On the fourth and final day of submissions, lawyer David Hooley characterized his client, private developer Don McDougall, as being in the "crossfire" of a battle between the province and the Mi'kmaq Confederacy of P.E.I.
P.E.I. Supreme Court Justice Gordon Campbell heard final submissions Friday from lawyers representing the P.E.I. government, the Mi'kmaq Confederacy and McDougall in a case regarding the province's duty to consult First Nations over the sale of Crown land.
Hooley said his client had no position on whether government was obliged to consult with the confederacy over the sale, but was interested only in the remedies the court might seek to provide if it sides with the Mi'kmaq Confederacy.
He said some of the remedies sought by the confederacy would bring the $7-million project to redevelop the resort "to a grinding halt."

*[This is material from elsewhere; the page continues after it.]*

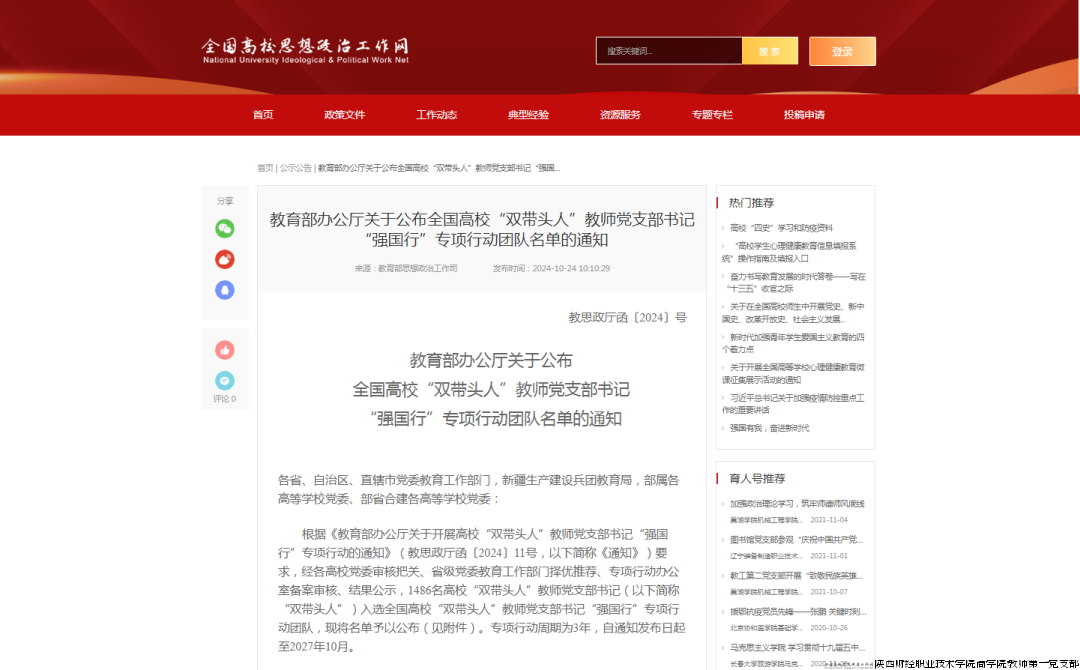
Task: Click 首页 in the breadcrumb trail
Action: click(x=265, y=168)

The Mi'kmaq Confederacy is asking the court to declare as invalid two orders from the P.E.I. cabinet authorizing the sale of the parcels of land in question. Alternately, the confederacy is asking that those orders are "suspended or postponed until the province has adequately consulted and/or accommodated the Mi'kmaq of P.E.I."
Hooley argued those measures would have the effect of "clouding or nullifying" McDougall's deed to the property, which "would cause serious harm to McDougall, his employees, contractors, suppliers and the socio-economic interest of all the residents of West Prince" by leading to the possible closure of the resort.
If the court finds in favour of the confederacy, Hooley said it could award damages in the form of money, or private or public land to be transferred from the province to the Mi'kmaq, as an appropriate remedy.
He asked the court to make a determination as to whether the relief being claimed by the confederacy to declare the sale as invalid "may or may not be appropriate."
No duty to consult, province says
The Mi'kmaq Confederacy applied for a judicial review of two cabinet decisions from January 2017, which authorized the sale of the Mill River Resort, golf course and related properties to McDougall.
The confederacy argues the government did not fulfil its duty to consult with the province's two First Nations over the sale.
The province has argued it had no duty to consult, but if it did, that duty was on "the low end of the spectrum" and government met that threshold through a series of 24 letters and emails between the two parties over a period of four-and-a-half years.
The Supreme Court of Canada has determined Ottawa and the provinces have a duty to consult with First Nations, and in some cases provide accommodation, with regard to government decisions that might adversely affect Indigenous or treaty rights.
Duty to consult
This is the first time duty to consult has been challenged in P.E.I. court.
In summing up her arguments, one of the lawyers representing government, Lynn Murray, said Friday this is a case where both of the two main parties believe the other has a mistaken understanding of the law.
Based on the letters and emails submitted as part of the court record, she said "it appears the Mi'kmaq thought they could jump over consultations and proceed immediately to negotiations" over accommodations to be provided to the M'ikmaq over the sale of Crown land.
Lawyers for the Mi'kmaq Confederacy said written requests from the confederacy that government provide an opportunity for it to make submissions regarding the properties in question were ignored.
"The Crown did not act honourably" in the transfer of the property in question to a third party, argued the confederacy's lawyer David Rosenberg, "and that left the process of reconciliation in need of repair."
The government has argued if there is a finding it did not meet its duty to consult, the remedy ordered by the court should be that more consultation take place. The province says any changes or conditions placed on the sale could affect the operation of the resort. The government also says McDougall is an innocent third party and should be protected from any negative impact.